Boris Struve
Boris Alexandrovich Struve was a Russian musicologist, cellist, and methodist. Born in Kolomna into the family of Baron Alexander Krüdener-Struve, a State Duma deputy, he graduated from the Imperial Nicholas Tsarskoye Selo Gymnasium in 1915. He briefly attended Petrograd University and the Imperial Military Medical Academy before focusing on music, studying the cello under Leonty Piorkovsky and Evgeny Wolf-Israel.
Struve began his concert career in 1922, performing with the Leningrad State Academic Capella, before shifting his focus to scientific and pedagogical work in 1925. In 1931, he began teaching the history and theory of bowed string performance at the Leningrad Conservatory, becoming a professor in 1935 and earning a Doctor of Arts degree in 1940. During World War II, he was evacuated to Tashkent with the conservatory, where he researched Uzbek musical culture and received an honorary certificate from the Uzbek SSR government.

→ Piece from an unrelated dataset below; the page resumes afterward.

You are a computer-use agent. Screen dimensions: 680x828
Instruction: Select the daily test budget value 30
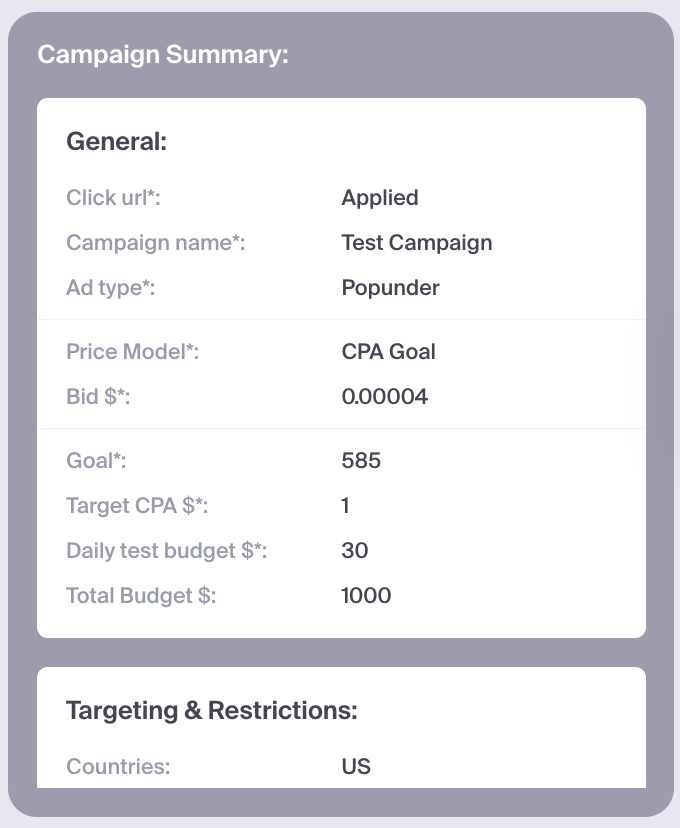click(x=354, y=551)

As a scholar, Struve published numerous significant works on string pedagogy and organology. His research covered the physiological aspects of playing, such as vibration and hand positioning, as well as the prevention of occupational diseases in musicians. He was also a historian of musical instruments, authoring books on the origins and development of the violin and viol families, including "Sketches on the History of Bowed Instruments" (1938) and "The Process of Formation of Viols and Violins" (published posthumously in 1959).